# TEXT PROVIDED
────
Friday, September 6, 2013

Houston Business Journal Article



A recent article in the Houston Business Journal:


Goodrich Petroleum president shares Tuscaloosa Marine Shale plans


It would be tough not to notice the action heating up in the little-known Tuscaloosa Marine Shale as Houston energy companies have been scooping up assets in the Louisiana-Mississippi basin.
Houston-based Goodrich Petroleum Corp. (NYSE: GDP) has led the way into the Tuscaloosa. Goodrich has been there for almost three years, diligently drilling to prove out the hydrocarbons and lowering the cost to drill along the way.
During the past 18 months, the company has expanded its footprint there, buying Oklahoma City-based Devon Energy Corp.’s (NYSE: DVN) 185,000 acres, which made it the largest leaseholder in the basin. The net cost comes out to about $245 per acre, according to information from Goodrich.
Rob Turnham Jr., president of Goodrich, explained some of the economics behind the Tuscaloosa in a recent interview.
────
# DATA EXTRACT

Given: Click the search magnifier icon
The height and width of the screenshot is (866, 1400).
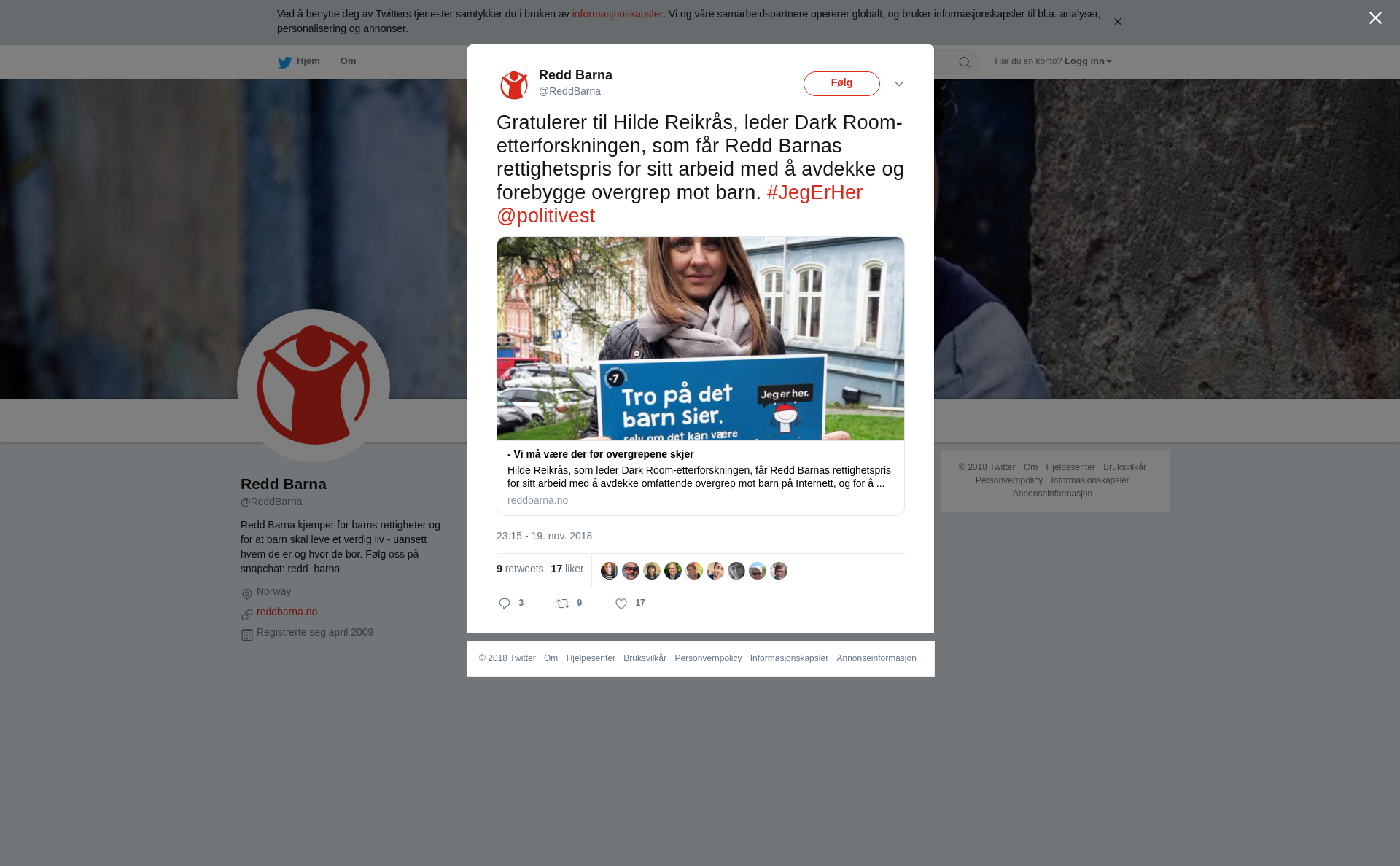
────
# JOB
Write out the full text about Goodrich Petroleum's Tuscaloosa Marine Shale plans, word for word. The lines above play no part in what follows.

# FULL RESPONSE
Friday, September 6, 2013

Houston Business Journal Article



A recent article in the Houston Business Journal:


Goodrich Petroleum president shares Tuscaloosa Marine Shale plans


It would be tough not to notice the action heating up in the little-known Tuscaloosa Marine Shale as Houston energy companies have been scooping up assets in the Louisiana-Mississippi basin.
Houston-based Goodrich Petroleum Corp. (NYSE: GDP) has led the way into the Tuscaloosa. Goodrich has been there for almost three years, diligently drilling to prove out the hydrocarbons and lowering the cost to drill along the way.
During the past 18 months, the company has expanded its footprint there, buying Oklahoma City-based Devon Energy Corp.’s (NYSE: DVN) 185,000 acres, which made it the largest leaseholder in the basin. The net cost comes out to about $245 per acre, according to information from Goodrich.
Rob Turnham Jr., president of Goodrich, explained some of the economics behind the Tuscaloosa in a recent interview.